Overgang en medicatie
De overgang begint meestal tussen het 40e en 60e levensjaar. De laatste menstruatie hebben vrouwen gemiddeld op hun 51e. Van alle vrouwen krijgt 80 procent klachten, een derde zelfs ernstige klachten. De bekendste zijn opvliegers en nachtzweten. Ook andere klachten komen vaak voor, zoals moeheid, vergeetachtigheid, concentratiestoornissen, slecht slapen, stemmingsklachten, hartkloppingen en spier- en gewrichtsklachten.
De hormoonmedicatie die artsen voorschrijven zijn bijna altijd bio-identiek. Dat zijn hormonen die moleculair gezien hetzelfde zijn als lichaamseigen hormonen als oestrogeen en progesteron. Het voordeel is dat ze goed door het lichaam worden opgenomen. Bio-identiek betekent niet dat deze hormonen natuurlijk zijn. Er is altijd een chemisch proces nodig om deze medicatie te maken.
Bij het gebruik van hormoonmedicatie voor overgangsklachten gedurende vijf jaar lang is er geen verhoogde kans op kanker. Een kleine groep vrouwen mag de medicatie niet gebruiken, bijvoorbeeld vrouwen die borstkanker hebben gehad. Er is ook medicatie zonder hormonen, maar die wordt niet vergoed vanuit het basispakket.
Sinds die aanpassing kunnen huisartsen vrouwen met klachten beter helpen. Een goede zaak, vindt de gynaecoloog, ook omdat menopauzepoli's en gynaecologen lange wachtlijsten hebben. "Lang niet iedereen hoeft naar het ziekenhuis. Het is zonde als je onnodig heel lang moet wachten."
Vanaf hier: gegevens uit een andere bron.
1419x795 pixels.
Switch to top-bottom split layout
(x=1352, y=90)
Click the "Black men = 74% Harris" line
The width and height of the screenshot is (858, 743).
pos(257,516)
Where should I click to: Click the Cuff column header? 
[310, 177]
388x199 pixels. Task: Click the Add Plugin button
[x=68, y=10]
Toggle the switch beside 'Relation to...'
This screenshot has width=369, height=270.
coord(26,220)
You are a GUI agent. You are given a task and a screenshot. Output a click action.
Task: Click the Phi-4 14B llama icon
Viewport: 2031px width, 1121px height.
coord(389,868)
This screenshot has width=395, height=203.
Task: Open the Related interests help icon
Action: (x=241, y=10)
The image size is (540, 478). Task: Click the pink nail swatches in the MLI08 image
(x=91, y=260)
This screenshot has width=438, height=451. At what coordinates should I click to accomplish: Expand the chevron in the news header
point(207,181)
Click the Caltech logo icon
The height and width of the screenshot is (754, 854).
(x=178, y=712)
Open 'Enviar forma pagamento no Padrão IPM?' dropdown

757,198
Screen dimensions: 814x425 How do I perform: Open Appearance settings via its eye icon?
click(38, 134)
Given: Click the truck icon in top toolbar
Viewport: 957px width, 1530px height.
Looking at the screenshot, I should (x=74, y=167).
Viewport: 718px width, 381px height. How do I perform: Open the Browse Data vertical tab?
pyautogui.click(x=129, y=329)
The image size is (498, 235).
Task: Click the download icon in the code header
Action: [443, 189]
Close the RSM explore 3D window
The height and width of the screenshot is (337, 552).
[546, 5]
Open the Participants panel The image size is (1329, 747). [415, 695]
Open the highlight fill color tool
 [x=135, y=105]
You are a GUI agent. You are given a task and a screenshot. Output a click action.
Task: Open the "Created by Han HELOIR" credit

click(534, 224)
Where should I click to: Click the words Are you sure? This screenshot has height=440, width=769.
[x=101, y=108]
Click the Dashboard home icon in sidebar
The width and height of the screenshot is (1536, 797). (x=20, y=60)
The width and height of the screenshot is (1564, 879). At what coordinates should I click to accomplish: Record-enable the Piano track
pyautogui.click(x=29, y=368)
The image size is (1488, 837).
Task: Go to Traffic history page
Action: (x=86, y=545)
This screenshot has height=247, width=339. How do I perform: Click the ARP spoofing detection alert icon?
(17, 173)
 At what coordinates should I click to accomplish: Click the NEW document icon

Ook Margrita Slagter, de huisarts van Anouk Potman, vindt dat vrouwen bij de huisarts terecht moeten kunnen voor overgangsklachten. Nog niet elke huisarts is goed op de hoogte, merkt Slagter, die nascholing hierover geeft aan collega's. "Er is nog wel een inhaalslag nodig."
Herkennen van klachten
Juist dat bewustzijn is van belang, zegt ook huisarts Femke Hohmann. "Belangrijk is dat huisartsen klachten niet wegwuiven. Dat ze denken: dit kan wel eens de overgang zijn."
Hohmann en Slagter zien dat steeds meer vrouwen zelf vragen of hun klachten te maken hebben met de overgang. "Ze komen beter geïnformeerd naar de huisarts." Erkenning is heel belangrijk, zegt ze. "Of we dan wel of geen hormoonmedicatie moeten voorschrijven, is een tweede."